Chief Agitator of the Pasty Tax Rebellion


Jayce Robinson has 23 years of age and when he clicks on Russell Grant’s website, he clicks on the Leo the Lion forecast. He comes from St Ives, Cornwall, and he is regularly turned on by:


Tea. For when you get out the sea, it’s warming and good for you. I’m normally a standard builder’s man, but sometimes I mix it up and put a bag of Earl Grey in the pot, and at the moment I’m really getting into a bit of camomile with a spoon of honey before bed, sends me to the Land of Nod.

Camper vans. My van is like a hotel on wheels, amazing for trips, parties and festivals. I used to have an old school granny van, that did the job but was a bit cramped, now I roll in a VW T5 with an Elite conversion and a pop top roof. Handy for extra passengers that you find on the way.

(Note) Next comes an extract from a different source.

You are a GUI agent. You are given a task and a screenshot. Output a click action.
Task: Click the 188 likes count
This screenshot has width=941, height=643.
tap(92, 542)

Italian ladies. They’re beautiful, and their accent makes me horny. I’ve stayed in touch with this one special lady from Rome for the last six years. I think it has finally paid off.

Saunas. Chuck some Olbas oil on the fire, sit in there for 20 minutes and feel like a new man when you come out. Good for sweating the toxins out from the night before as well. I would say it would be silly to take your beers in there with you as they would be warm within minutes, but if you’re a slugger, then charge it.

Rip Curl wetsuits. This may sound a bit gay, but without them I wouldn’t be able to handle surfing in the winter. The new Flash Bomb has been a godsend to me in Ireland this winter.

First Class lounge, Dubai. I may not have enough air miles yet, but I’ve walked in backwards a few times, a bit out of place. But after a shower, a little spruce up, some amazing food and a stretch out on the comfy sofas, you’re ready for the second leg of the journey.

Home. I love indulging in the comforts of home, meals ready when I walk in the door, clothes washed, not having to worry about crowded surf or localism, etc. Everyone loves home.

(Turns me off)
Injuries; Bali belly; Staying in the same place for to long; Nob heads; Bad breath; Crowds; When you bite your nails to short.